Today I am admiring my precious collection of dried orchid pickings – a bunch of flower stems that have been carefully cut from the main plants, taking the utmost care not to disturb the plant or any future growth, leaving a mark no bigger than that of a small Oribi antelope having an early morning pallet cleanser… These live samples have all been worked from in their fresh form, some already a framed watercolour illustration, others sketched and eagerly awaiting my paintbrush.
Seeing these delicately dried specimens takes me back over 6 years, to where my mother and I ventured through wet grasslands and stony ridges in the heart of Mpumalanga, searching for indigenous orchids. At this point we have already been on the excursion for three full days, generously guided by our very apt nature conservationist who has specifically been appointed for the task. This particular misty afternoon, just the two of us were revisiting an area where my mother had spend many childhood days of discovery and memory-making.
We have heard of a particular orchid that could occur in the larger area, but so rare and endangered that its few known locations are being protected.

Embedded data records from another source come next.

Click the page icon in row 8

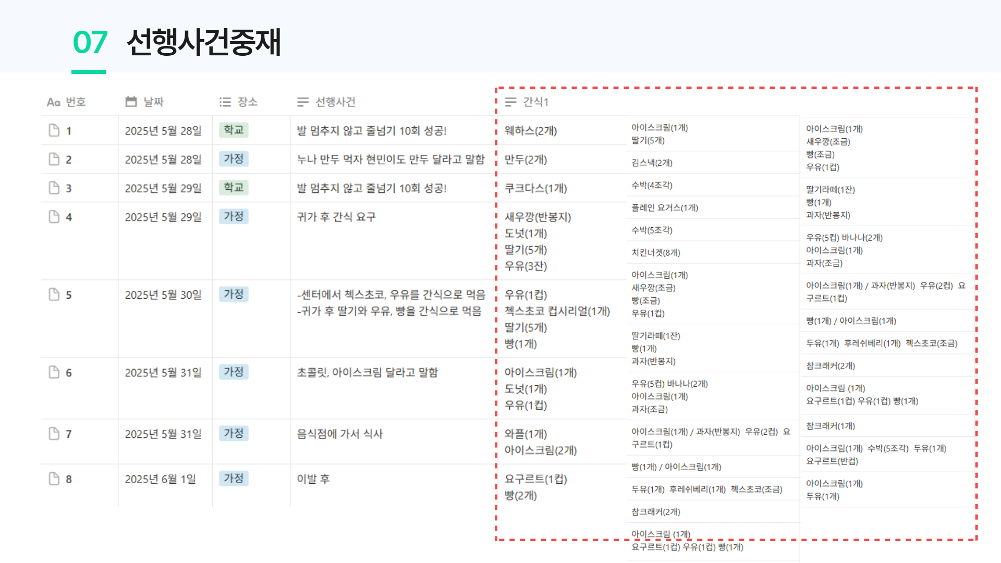click(x=54, y=479)
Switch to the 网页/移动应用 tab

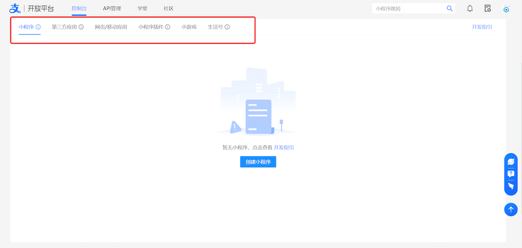tap(111, 27)
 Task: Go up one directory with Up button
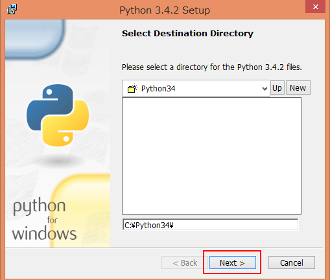[277, 88]
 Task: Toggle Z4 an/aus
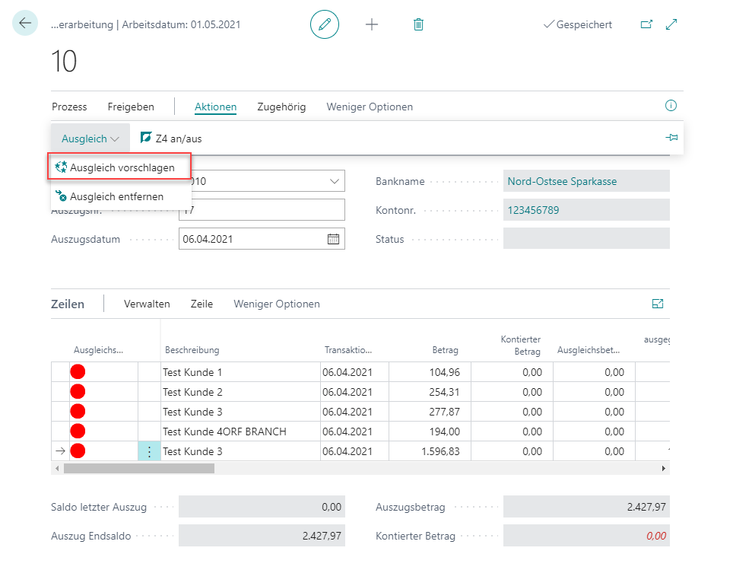171,139
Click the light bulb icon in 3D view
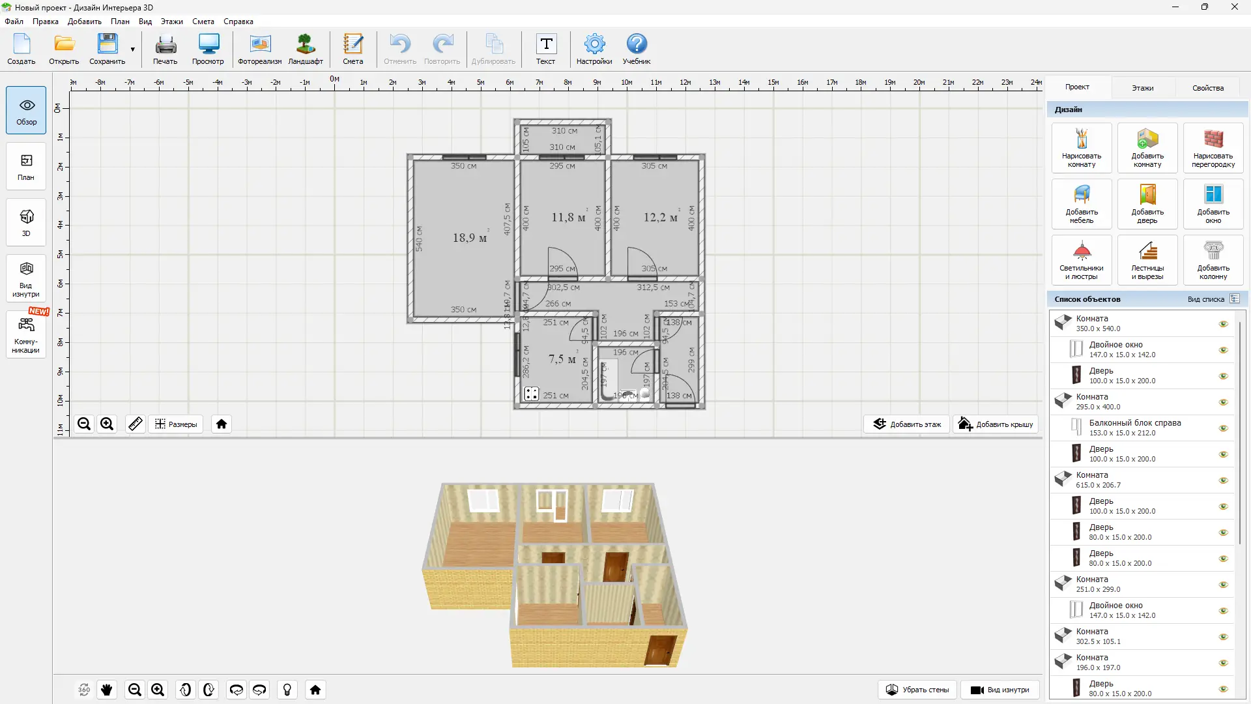 [287, 690]
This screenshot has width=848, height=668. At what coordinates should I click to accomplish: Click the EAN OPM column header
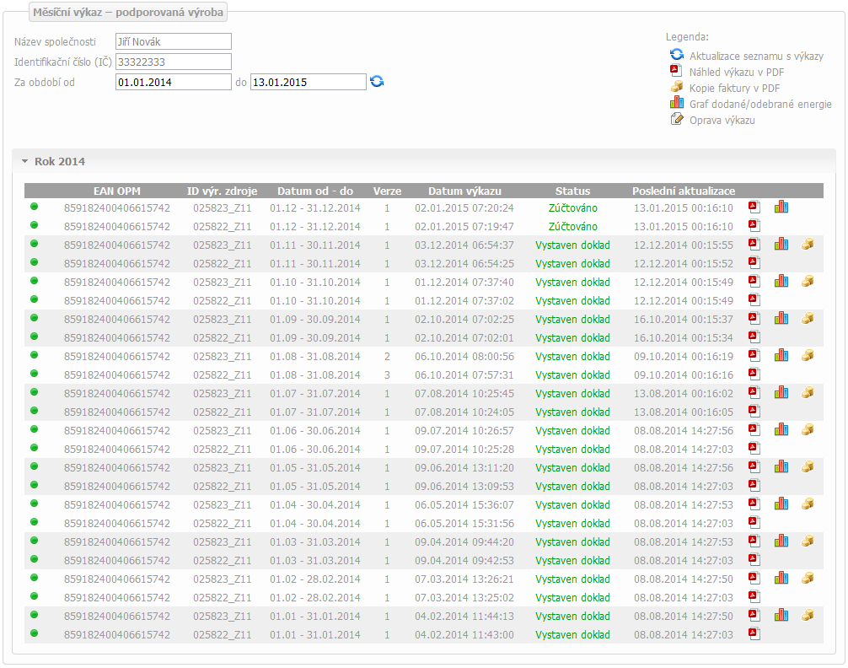click(117, 191)
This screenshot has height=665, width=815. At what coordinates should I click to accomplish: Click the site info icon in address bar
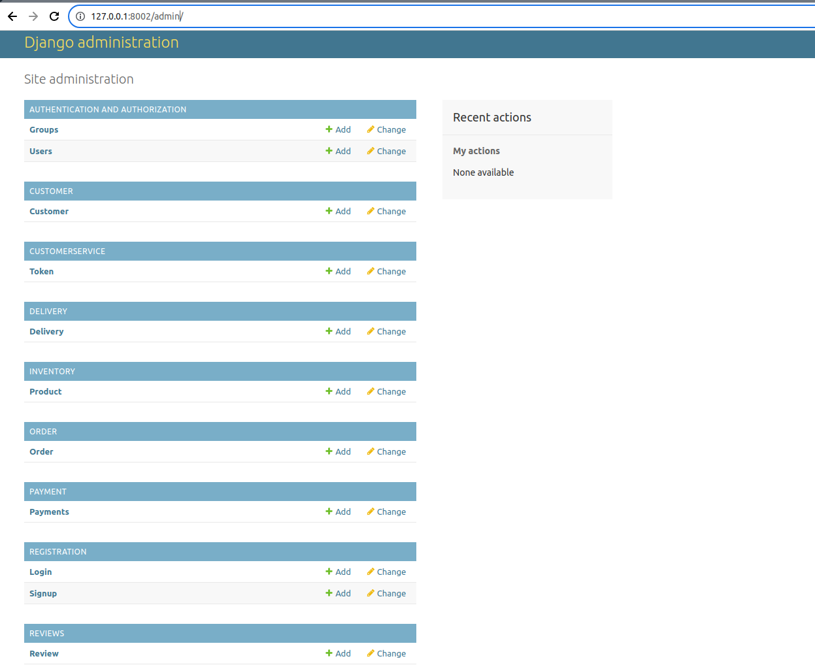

But my mother could recall a vague memory, a hazy image of a solitary pink flower she was sure to have noticed so many years ago…thus, driven by our instincts, we ventured through a crisp drizzle to the secret valley. And to our greatest delight, there we found the treasure – two beautiful Disa zuluensis plants leaning over a cool stream, flaunting their beauty in full bloom!
What a rare find, what precious piece of information to guard! Despite a seemingly challenging point of access to get the perfect angle, no time was wasted making rough sketches of the specimen, before we rushed our way back through a slightly heavier downpour.
Ever since the discovery, time has passed and life has kept me occupied, but I finally got around to finishing the painting. Looking at the illustration now, it takes me back to that very special encounter, where I can almost evoke the smell of the surrounding grasses, the wet soil, the breezy drizzle. It has in a way become a symbol of four generations of my maternal lineage and namesake, and it is with a grateful heart that I offer this painting to my mother, and in honour of the women from whom I descend.